Chapter 9

What AI Actually Is — A History of Machines That Learn

The term "Artificial Intelligence" was coined at a conference at Dartmouth College in 1956. Seven researchers gathered for a summer workshop based on the proposal that "every aspect of learning or any other feature of intelligence can in principle be so precisely described that a machine can be made to simulate it."

That was 70 years ago. The field has been through cycles of euphoria and disappointment — "AI summers" and "AI winters" — ever since. Understanding this history isn't academic nostalgia. It's the map that explains why the current breakthrough happened now, what's genuinely different this time, and what the real limitations are.

The Family Tree of AI

Before we dig into the history, here's the big picture. These terms get thrown around interchangeably, but they're actually a nested hierarchy — each one fits inside the previous one:

┌─────────────────────────────────────────────────────┐
│  Artificial Intelligence (AI)                        │
│  Any system that performs tasks normally requiring    │
│  human intelligence                                  │
│                                                      │
│  ┌─────────────────────────────────────────────┐    │
│  │  Machine Learning (ML)                       │    │
│  │  Systems that learn patterns from data        │    │
│  │  instead of following programmed rules        │    │
│  │                                               │    │
│  │  ┌─────────────────────────────────────┐     │    │
│  │  │  Deep Learning                       │     │    │
│  │  │  ML using neural networks with       │     │    │
│  │  │  many layers                         │     │    │
│  │  │                                      │     │    │
│  │  │  ┌─────────────────────────────┐    │     │    │
│  │  │  │  Foundation Models          │    │     │    │
│  │  │  │  Large models trained on    │    │     │    │
│  │  │  │  massive datasets that can  │    │     │    │
│  │  │  │  be adapted to many tasks   │    │     │    │
│  │  │  │                             │    │     │    │
│  │  │  │  ┌───────────────────┐     │    │     │    │
│  │  │  │  │  LLMs / Agents    │     │    │     │    │
│  │  │  │  │  ChatGPT, Claude, │     │    │     │    │
│  │  │  │  │  Gemini, etc.     │     │    │     │    │
│  │  │  │  └───────────────────┘     │    │     │    │
│  │  │  └─────────────────────────────┘    │     │    │
│  │  └─────────────────────────────────────┘     │    │
│  └─────────────────────────────────────────────┘    │
└─────────────────────────────────────────────────────┘

Let's trace each layer from the outside in.

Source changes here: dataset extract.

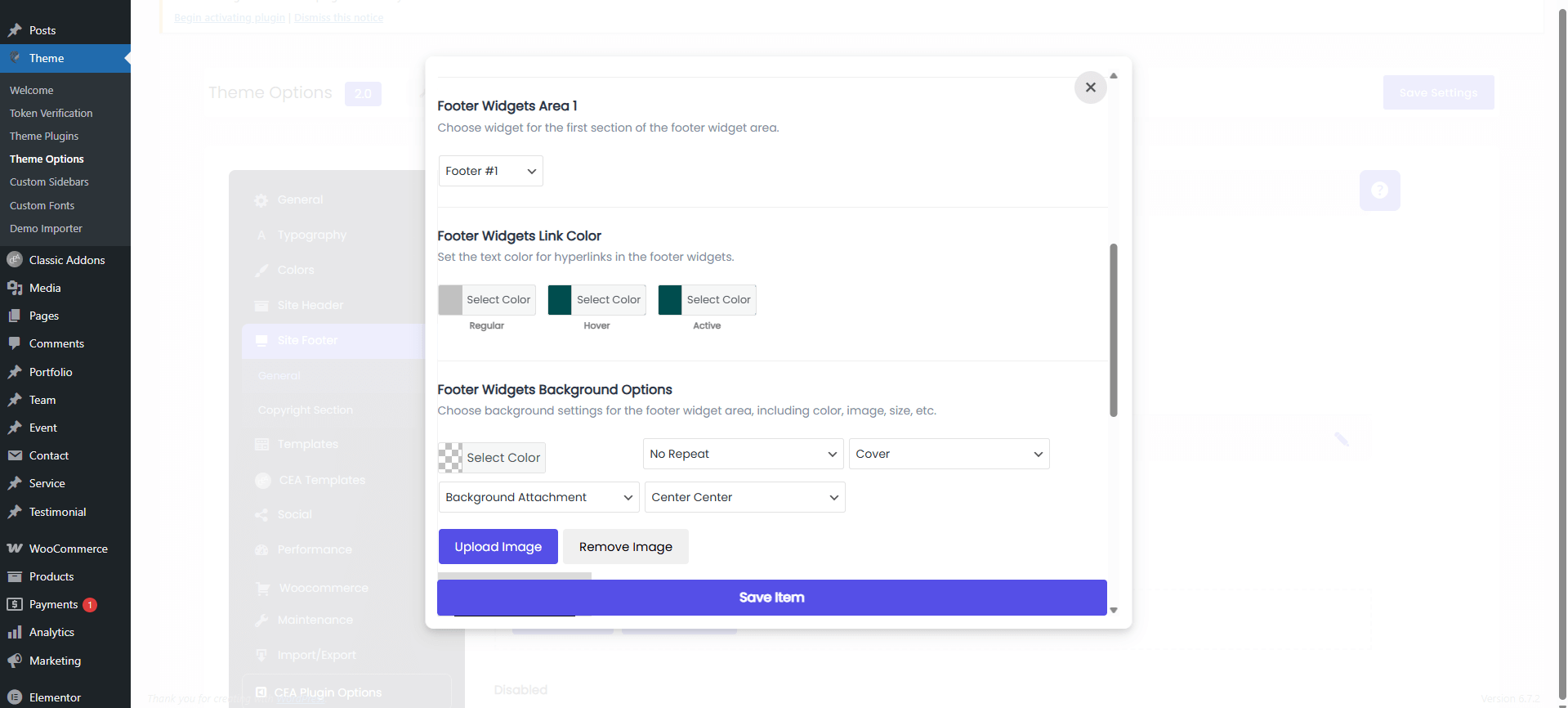Image resolution: width=1568 pixels, height=708 pixels.
Task: Go to Demo Importer submenu
Action: 46,229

Era 1: Rule-Based AI (1950s–1980s) — "If This, Then That"

Analogy

Imagine a restaurant where the chef has no creativity whatsoever but has a massive recipe book covering every possible order. Customer says "chicken tikka"? The chef looks up page 347 and follows the instructions exactly. Customer says "chicken tikka but make it spicy and also add paneer"? The chef freezes — that exact combination isn't in the book.

The first wave of AI was rule-based systems (also called expert systems). Humans wrote explicit rules: "IF the patient has a fever AND a cough AND has traveled recently, THEN test for malaria." These systems worked brilliantly for narrow, well-defined problems. MYCIN (1976) diagnosed blood infections better than most doctors. DENDRAL (1965) identified chemical compounds from mass spectrometry data.

But they had a fundamental limitation: every rule had to be written by a human. The real world is messy, ambiguous, and full of edge cases. Try writing rules for "identify a cat in a photo" — you'd need millions of rules for every possible angle, lighting condition, breed, and pose. And you'd still miss cases.

Why This Exists

The breaking point came when researchers tried to build systems that could understand natural language — everyday English. Consider the sentence: "Time flies like an arrow; fruit flies like a banana." A rule-based system would need separate rules for "flies" as a verb (to fly), "flies" as a noun (the insect), and "like" as a preposition vs. "like" as a verb. Human language is so rich with ambiguity that no finite set of rules could capture it. This realization — that intelligence might need to be learned, not programmed — launched the next era.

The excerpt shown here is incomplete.